Task requirements:
Copy out the material verbatim, from the line containing "You are a GUI" up to and including the line containing "The image size is (1024, 400). point(616,31)".
══════════
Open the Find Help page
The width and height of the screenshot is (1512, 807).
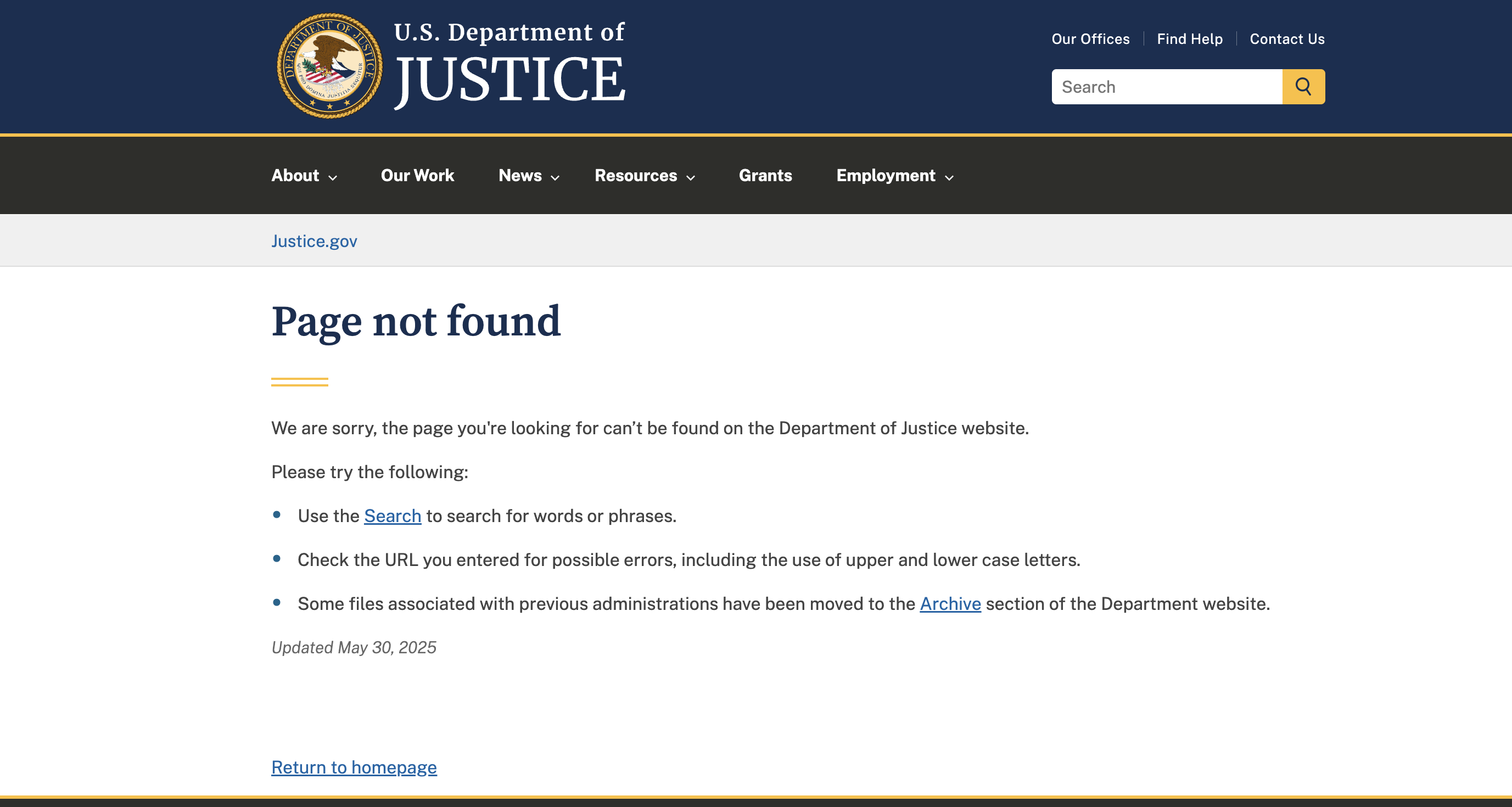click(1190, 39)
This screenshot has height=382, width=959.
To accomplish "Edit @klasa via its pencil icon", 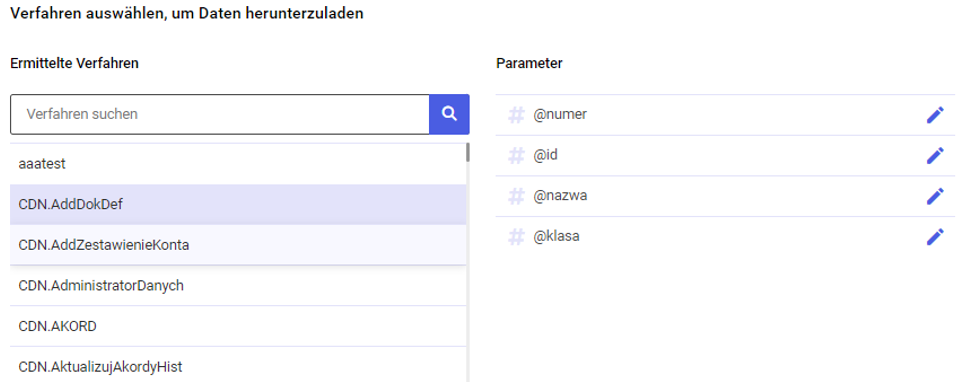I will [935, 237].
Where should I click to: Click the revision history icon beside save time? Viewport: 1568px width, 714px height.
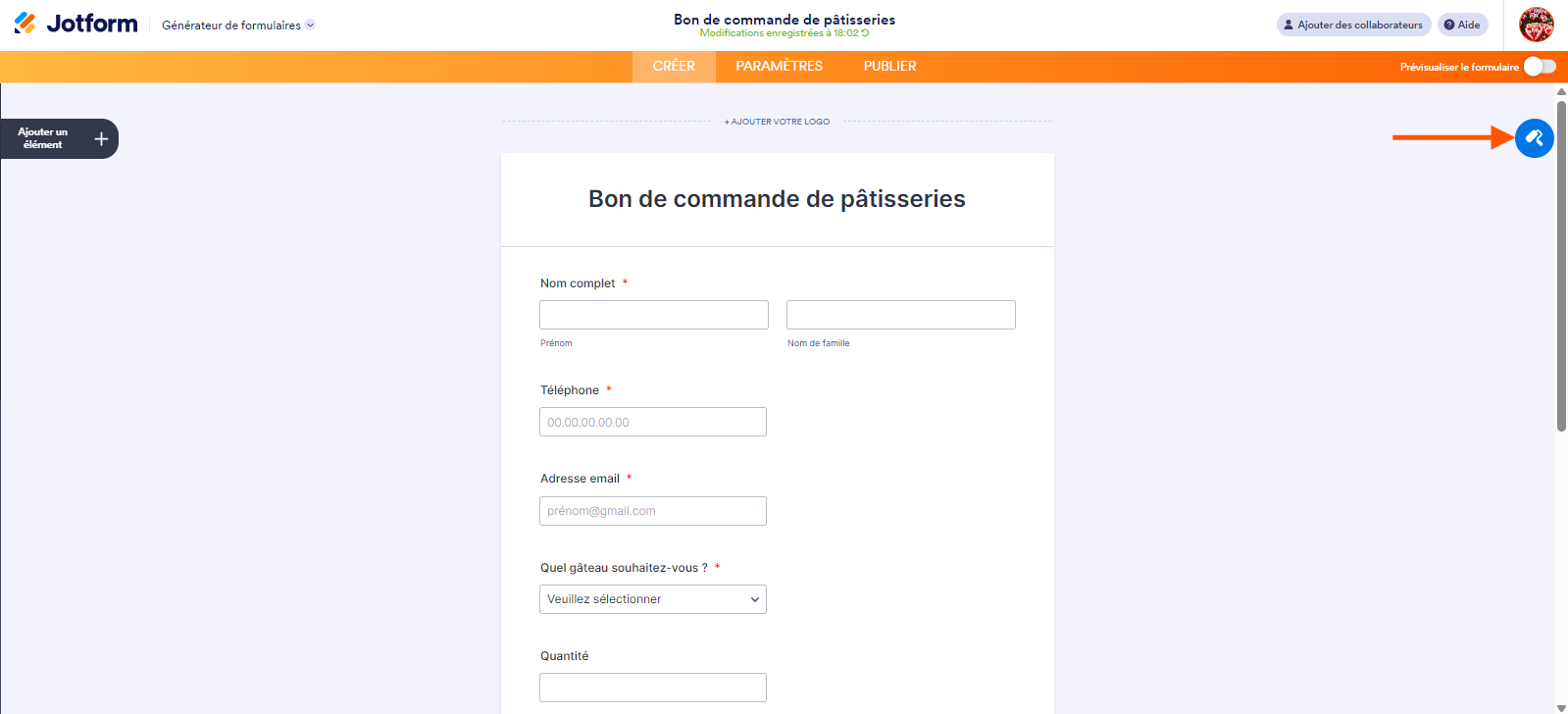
══════════
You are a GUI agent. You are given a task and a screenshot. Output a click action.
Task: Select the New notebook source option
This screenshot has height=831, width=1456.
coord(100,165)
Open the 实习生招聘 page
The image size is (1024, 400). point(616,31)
══════════
Full output:
You are a GUI agent. You are given a task and a screenshot. Output a click action.
Task: Select the New notebook source option
This screenshot has height=831, width=1456.
coord(100,165)
Open the 实习生招聘 page
The image size is (1024, 400). point(616,31)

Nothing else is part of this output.